"""

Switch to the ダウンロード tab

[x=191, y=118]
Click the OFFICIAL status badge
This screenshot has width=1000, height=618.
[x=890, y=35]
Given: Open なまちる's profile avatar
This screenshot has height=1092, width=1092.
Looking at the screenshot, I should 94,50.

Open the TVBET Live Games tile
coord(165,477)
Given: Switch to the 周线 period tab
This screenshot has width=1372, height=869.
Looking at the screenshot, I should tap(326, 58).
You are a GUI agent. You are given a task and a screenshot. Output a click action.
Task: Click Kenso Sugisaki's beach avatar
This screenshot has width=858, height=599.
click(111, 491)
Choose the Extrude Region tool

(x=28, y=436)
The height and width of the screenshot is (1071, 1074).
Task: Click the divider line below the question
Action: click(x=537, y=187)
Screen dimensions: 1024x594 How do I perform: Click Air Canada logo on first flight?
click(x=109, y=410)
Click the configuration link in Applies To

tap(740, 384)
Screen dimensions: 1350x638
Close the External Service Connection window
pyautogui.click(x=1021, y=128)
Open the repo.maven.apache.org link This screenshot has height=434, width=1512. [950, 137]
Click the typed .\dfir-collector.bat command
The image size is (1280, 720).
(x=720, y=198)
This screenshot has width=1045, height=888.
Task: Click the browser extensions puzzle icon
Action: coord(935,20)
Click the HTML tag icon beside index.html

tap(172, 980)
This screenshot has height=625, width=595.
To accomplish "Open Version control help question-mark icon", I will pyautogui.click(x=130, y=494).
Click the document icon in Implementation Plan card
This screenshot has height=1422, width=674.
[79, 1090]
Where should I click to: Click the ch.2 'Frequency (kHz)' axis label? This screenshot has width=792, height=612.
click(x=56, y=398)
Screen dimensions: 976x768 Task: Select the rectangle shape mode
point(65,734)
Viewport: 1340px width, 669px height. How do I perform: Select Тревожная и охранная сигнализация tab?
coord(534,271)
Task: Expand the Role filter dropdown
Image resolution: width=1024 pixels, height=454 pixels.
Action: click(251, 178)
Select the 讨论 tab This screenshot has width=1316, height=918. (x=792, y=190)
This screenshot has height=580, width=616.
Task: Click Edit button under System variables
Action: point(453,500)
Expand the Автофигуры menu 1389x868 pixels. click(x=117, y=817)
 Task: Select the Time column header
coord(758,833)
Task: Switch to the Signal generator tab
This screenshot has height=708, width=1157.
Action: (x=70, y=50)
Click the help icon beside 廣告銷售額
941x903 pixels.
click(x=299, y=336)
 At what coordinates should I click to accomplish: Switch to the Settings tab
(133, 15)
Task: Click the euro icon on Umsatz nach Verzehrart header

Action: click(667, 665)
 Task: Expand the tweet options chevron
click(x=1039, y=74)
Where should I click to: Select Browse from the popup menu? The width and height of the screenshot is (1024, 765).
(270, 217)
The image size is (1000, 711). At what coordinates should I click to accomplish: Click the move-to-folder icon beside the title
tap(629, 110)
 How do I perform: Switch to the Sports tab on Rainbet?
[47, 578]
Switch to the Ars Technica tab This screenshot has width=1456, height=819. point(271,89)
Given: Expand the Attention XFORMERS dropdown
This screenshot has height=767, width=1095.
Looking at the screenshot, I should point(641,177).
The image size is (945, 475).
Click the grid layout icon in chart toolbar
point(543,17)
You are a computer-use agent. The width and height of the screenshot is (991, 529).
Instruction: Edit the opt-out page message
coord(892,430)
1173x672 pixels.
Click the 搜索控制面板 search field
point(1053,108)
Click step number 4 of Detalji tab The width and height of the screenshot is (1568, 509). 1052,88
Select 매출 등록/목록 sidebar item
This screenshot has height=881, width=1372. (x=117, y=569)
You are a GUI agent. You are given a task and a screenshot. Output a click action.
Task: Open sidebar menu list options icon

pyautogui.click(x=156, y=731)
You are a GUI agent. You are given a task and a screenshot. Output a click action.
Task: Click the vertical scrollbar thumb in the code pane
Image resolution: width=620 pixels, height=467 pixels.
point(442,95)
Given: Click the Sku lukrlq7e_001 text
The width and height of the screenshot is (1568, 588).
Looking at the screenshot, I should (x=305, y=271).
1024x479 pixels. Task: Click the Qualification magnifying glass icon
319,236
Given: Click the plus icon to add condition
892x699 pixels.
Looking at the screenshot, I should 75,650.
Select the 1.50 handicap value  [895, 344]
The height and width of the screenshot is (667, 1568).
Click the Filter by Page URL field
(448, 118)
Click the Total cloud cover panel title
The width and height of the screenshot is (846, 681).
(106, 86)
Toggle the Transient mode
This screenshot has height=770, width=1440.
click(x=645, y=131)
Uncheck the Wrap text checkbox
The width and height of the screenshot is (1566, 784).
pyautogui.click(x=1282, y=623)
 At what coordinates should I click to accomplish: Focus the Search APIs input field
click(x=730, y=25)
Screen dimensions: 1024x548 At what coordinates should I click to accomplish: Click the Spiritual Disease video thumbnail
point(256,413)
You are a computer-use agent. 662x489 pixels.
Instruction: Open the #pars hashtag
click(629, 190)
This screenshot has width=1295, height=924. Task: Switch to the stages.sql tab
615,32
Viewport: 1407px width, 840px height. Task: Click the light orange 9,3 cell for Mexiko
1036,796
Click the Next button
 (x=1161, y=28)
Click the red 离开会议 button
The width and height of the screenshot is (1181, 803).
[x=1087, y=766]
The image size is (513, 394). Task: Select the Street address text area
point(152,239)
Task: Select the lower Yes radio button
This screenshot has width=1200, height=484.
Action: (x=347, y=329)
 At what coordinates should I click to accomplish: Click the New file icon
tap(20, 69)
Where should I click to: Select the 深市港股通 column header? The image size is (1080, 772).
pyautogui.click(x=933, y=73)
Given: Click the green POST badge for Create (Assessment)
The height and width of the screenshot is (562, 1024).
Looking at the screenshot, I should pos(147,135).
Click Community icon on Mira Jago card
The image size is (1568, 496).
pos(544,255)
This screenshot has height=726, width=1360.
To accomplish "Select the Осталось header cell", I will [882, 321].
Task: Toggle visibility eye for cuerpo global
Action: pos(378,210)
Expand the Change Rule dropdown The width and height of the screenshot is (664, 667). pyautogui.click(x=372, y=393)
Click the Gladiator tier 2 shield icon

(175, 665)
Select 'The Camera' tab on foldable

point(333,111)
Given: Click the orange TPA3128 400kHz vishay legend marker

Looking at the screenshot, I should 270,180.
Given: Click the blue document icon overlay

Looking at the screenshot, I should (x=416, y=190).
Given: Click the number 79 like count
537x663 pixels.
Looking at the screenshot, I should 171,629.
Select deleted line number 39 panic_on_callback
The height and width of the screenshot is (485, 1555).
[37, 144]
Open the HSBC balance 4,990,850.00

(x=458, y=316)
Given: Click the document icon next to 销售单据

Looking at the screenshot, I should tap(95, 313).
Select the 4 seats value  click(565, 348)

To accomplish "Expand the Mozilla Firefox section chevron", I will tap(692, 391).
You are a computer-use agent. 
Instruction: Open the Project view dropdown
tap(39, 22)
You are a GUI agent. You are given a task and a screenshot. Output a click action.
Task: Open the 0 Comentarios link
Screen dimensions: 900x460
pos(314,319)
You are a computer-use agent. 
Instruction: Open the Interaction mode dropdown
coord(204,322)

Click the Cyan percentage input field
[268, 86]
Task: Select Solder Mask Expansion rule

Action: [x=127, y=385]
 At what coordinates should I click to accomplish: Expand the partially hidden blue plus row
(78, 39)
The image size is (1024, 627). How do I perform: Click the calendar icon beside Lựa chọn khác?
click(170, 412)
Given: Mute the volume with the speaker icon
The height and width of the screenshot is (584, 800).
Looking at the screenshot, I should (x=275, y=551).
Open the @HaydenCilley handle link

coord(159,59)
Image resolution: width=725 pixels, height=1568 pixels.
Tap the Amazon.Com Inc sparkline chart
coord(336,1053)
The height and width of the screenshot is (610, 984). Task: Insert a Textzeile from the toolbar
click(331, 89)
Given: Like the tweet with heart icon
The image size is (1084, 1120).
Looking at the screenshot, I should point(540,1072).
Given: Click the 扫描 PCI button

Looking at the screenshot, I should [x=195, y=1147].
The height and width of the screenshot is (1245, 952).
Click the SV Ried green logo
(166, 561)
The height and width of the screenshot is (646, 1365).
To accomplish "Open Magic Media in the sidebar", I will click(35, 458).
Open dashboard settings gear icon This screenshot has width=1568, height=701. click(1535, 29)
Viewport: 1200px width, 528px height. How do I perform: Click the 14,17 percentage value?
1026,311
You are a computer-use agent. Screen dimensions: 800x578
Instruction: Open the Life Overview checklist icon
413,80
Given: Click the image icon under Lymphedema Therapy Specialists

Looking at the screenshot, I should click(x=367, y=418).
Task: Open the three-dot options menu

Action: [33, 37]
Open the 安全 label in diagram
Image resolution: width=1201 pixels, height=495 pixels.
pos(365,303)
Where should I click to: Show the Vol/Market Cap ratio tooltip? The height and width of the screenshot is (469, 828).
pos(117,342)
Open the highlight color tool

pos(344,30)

"""

> _Problem to work on_
Convert everything from the line containing "Where should I click to: Click" down to the line containing "coord(534,271)" into a two-column CSV with the columns instruction and coordinates. Give one row per entry, put each value in a single quoted field, and replace line breaks with spaces.

> _Complete output_
instruction,coordinates
"Where should I click to: Click the ch.2 'Frequency (kHz)' axis label? This screenshot has width=792, height=612.","click(x=56, y=398)"
"Screen dimensions: 976x768 Task: Select the rectangle shape mode","point(65,734)"
"Viewport: 1340px width, 669px height. How do I perform: Select Тревожная и охранная сигнализация tab?","coord(534,271)"